* **Given passage**
● ● ● ● ●
Notice the incoherence – or perhaps deliberate elision – at work here. Obama says he must face down "threats to the American people" -- and then talks about Hitler's armies, immediately coupling, and rhetorically equating them, with al-Qaeda's scattered handful of hidden fugitives. Are the American people now threatened by Hitler's armies? Are al-Qaeda's paltry forces -- less than 100 of them in Afghanistan, according to Obama's own war-wagers -- the equal of Hitler's armies of millions of men?
But there is a deeper untruth beyond these cheap rhetorical tricks. For it is blatantly untrue to say that "a nonviolent movement could not have halted Hitler's armies." First of all, one cannot make that statement because this approach was never tried. Therefore you cannot say categorically that it would not have worked. Doubtless it would have cost millions of lives; but as Gandhi himself pointed out, the violent resistance to Hitler's armies also cost tens of millions of lives. But Obama's formulation -- which is a hackneyed one indeed -- only deals with one view of non-violent resistance to Hitler: i.e., from the outside, resisting his armies as they poured across the borders. There is another way in which a non-violent resistance movement without any doubt could have "halted Hitler's armies": if it had taken root and spread throughout Germany itself, including among the armed forces and its supporting industries.
In the event, this did not happen. But it was not, and is not, an impossibility for humankind to pursue such an approach. Therefore it is fatuous and false to state what cannot possibly be known: whether non-violent resistance would have thwarted Nazism, and whether this would have been more or less costly than the way of violence.
● ● ● ● ●
* **Stored data**
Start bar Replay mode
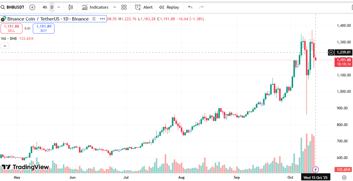Image resolution: width=353 pixels, height=181 pixels. coord(169,7)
● ● ● ● ●
* **Description of the task**
Condense the paragraph of the passage on Obama and nonviolent resistance that begins "But there is a deeper untruth" into a short bulleted list that keeps its main claims.

* **Response to this task**
- Beyond the cheap rhetorical tricks, it is blatantly untrue to say that "a nonviolent movement could not have halted Hitler's armies."
- The approach was never tried, so no one can say categorically that it would not have worked.
- It would doubtless have cost millions of lives, but as Gandhi pointed out, violent resistance to Hitler's armies also cost tens of millions.
- Obama's hackneyed formulation considers only resistance from the outside, against armies pouring across the borders.
- A nonviolent movement could without doubt have halted Hitler's armies if it had taken root and spread throughout Germany itself, including among the armed forces and supporting industries.